Die Erste Bank ist Teil eines Konsortiums, das die Errichtung von zwei neuen Reaktoren in Mochovce finanzieren will. Bereits vor einem Jahr beschlossen die slowakische Regierung und der italienische Energie-Multi ENEL, Eigentümer des slowakischen Kraftwerksbetreibers SE (Slovenské elektrárne), diesen Reaktor-Neubau.

Derzeit sind am AKW-Standort Mochovce zwei Reaktoren des Typs WWER 440-213 in Betrieb, einer veralteten sowjetischen Reaktorart aus den frühen 1970er-Jahren. Zwei weitere Reaktoren desselben Typs sollen nun neu gebaut werden.
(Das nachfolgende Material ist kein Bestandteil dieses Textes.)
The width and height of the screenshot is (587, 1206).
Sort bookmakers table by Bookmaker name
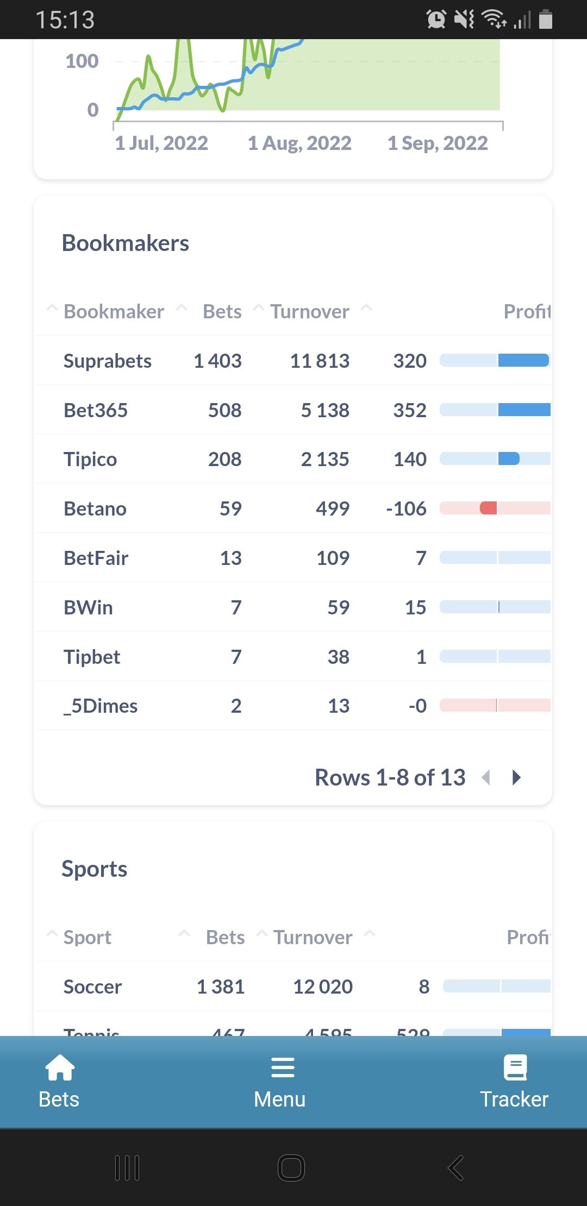point(114,312)
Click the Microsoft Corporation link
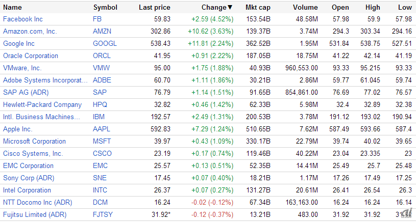Screen dimensions: 416x222 click(x=34, y=142)
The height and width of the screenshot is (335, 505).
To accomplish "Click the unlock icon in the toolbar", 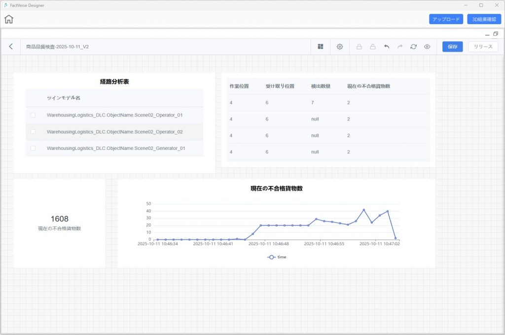I will pos(373,46).
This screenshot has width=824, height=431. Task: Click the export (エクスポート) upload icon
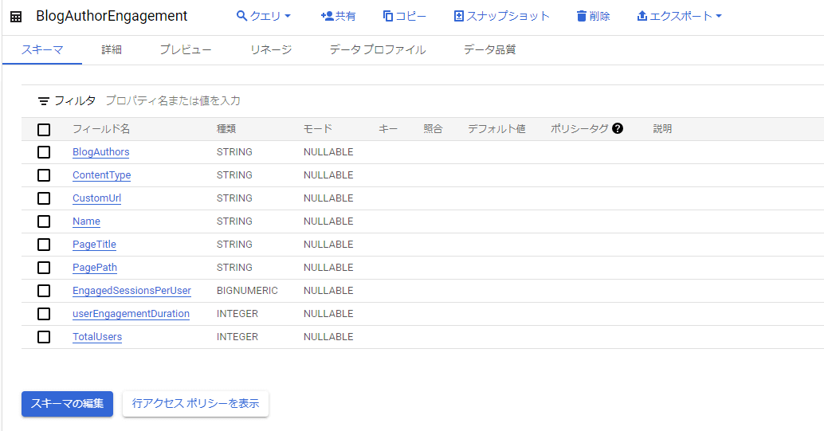(x=642, y=16)
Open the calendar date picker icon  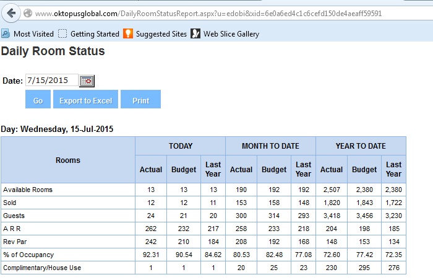(x=87, y=81)
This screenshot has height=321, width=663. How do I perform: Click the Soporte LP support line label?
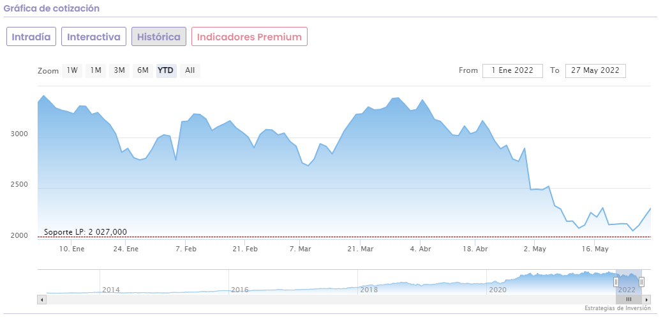coord(86,232)
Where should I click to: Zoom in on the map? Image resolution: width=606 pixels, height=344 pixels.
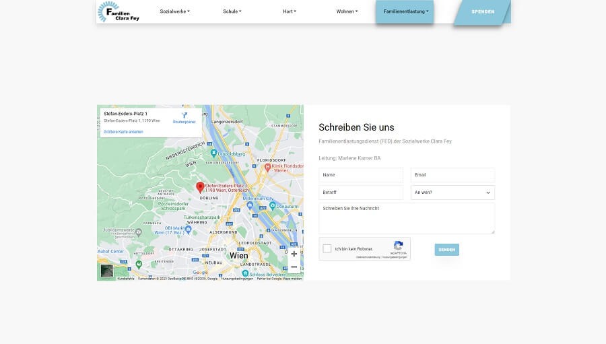(294, 254)
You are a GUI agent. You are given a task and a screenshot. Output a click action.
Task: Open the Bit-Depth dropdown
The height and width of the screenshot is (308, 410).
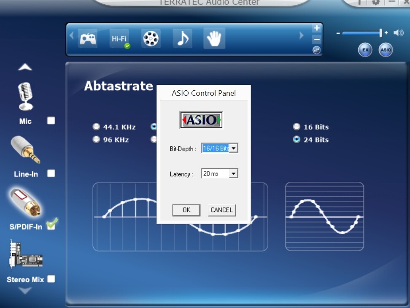234,149
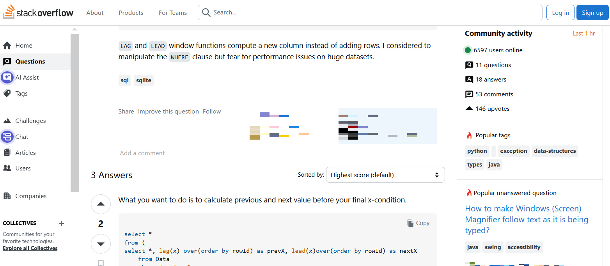This screenshot has width=610, height=266.
Task: Follow this question
Action: (x=212, y=111)
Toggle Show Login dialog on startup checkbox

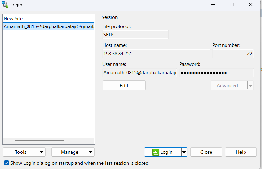tap(6, 163)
Beiden Meiler sollen ohne Containment-Schutzhülle gebaut werden, obwohl das die aktuellen Sicherheitsnormen erfordern würden, erklärte ein Aktivist.

150 Kilometer von Wien entfernt

"Ein Flugzeugabsturz auf das Atomkraftwerk würde mit großer Wahrscheinlichkeit eine nukleare Katastrophe auslösen - Und das gerade einmal 150 Kilometer von Wien entfernt", warnt Greenpeace-Sprecher Westerhof.

Greenpeace kritisiert das Vorgehen der Erste Bank aufs Schärfste: "Allein die Missachtung von internationalem Umweltrecht sollte für die Erste Bank Grund genug zum Ausstieg aus der Atomkraft-Finanzierung sein" so Westerhof.

Neben Greenpeace kämpft auch Global 2000 gegen das Kraftwerk. Die Organisation fordert von Bundeskanzler Alfred Gusenbauer (SPÖ) und Umweltminister Josef Pröll (ÖVP), gegenüber der Slowakei auf einer grenzüberschreitenden Umweltverträglichkeitsprüfung zu bestehen.

Die Erste Bank der oösterreichischen Sparkassen AG ist die größte Bank Österreichs nach der Bilanzsumme und das Spitzeninstitut des österreichischen Sparkassensektors mit Hauptsitz in Wien.